He gave it a bottle that looked like a ship’s decanter. Tapered. White. A thin red illustration of a clipper ship in full sail. There were no slogans. Just the scent and the shape and the man who chose to put it on in the morning.

The smell was memorable: clove, cinnamon, musk, talc. Warm, but stern. You could recognize it years later in a hallway, or on the inside of a flannel collar. And when it appeared, it brought with it the image of someone who’d never once called it a “signature scent.”

There’s something spiritual in consistency. The man who wears the same scent his entire life has, in his own quiet way, decided something. And stayed with it. He leaves not just a memory behind, but a kind of atmosphere. He carries a rhythm. The discipline to stay classic.

Marcus Aurelius warned of fads. “To not be prey to crazes,” he wrote. “To stick with the same old places and the same old things.” He was not advocating stagnation. He was honoring continuity.

Old Spice became a form of masculine continuity.
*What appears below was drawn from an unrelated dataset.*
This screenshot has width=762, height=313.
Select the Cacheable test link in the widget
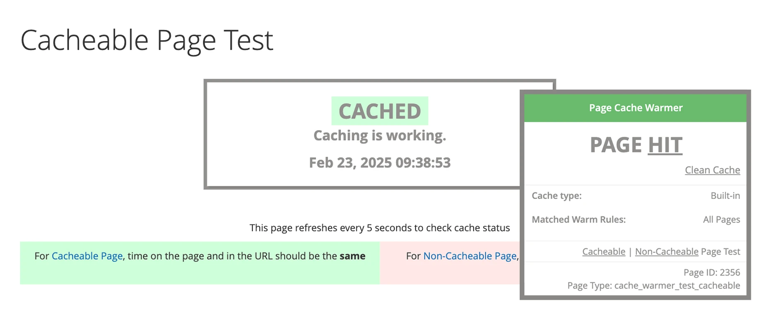(603, 252)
Fathers passed it down unintentionally — through air, not lecture. Sons absorbed it, not because it was sold to them, but because they recognized it.

And then, something changed.

When Procter & Gamble acquired the brand in 1990, it still resembled itself. But by 2004, the bottle no longer tapered. The ship had gone missing. The names of the scents changed. They became things like Swagger, Bearglove, Wolfthorn — words that meant nothing, but tried to say everything.

They kept a version of the original, which they ironically called “Classic.” But the formula changed. Fewer spices. More sweetness. More mainstream.

The original scent still exists, in a limited form. You can find it online, sold by folks who bought in bulk before the change. It comes in a bottle that looks like it remembers something. But it has mostly gone the way of cigarette smoke in an old garage. Faded into memory. A ghost of men past.

To wear it now feels like mere nostalgia.

And maybe it is.

But the smell of old garages and the warm burn of unfussy aftershave — that’s something else.

Permanence. Place. Conviction.

Signatures left in the air by men untouched by strangers’ voices.

Men who lived how they were raised.
Proud to be simple.
Class without fuss.

And that, somehow, became the scent of a man.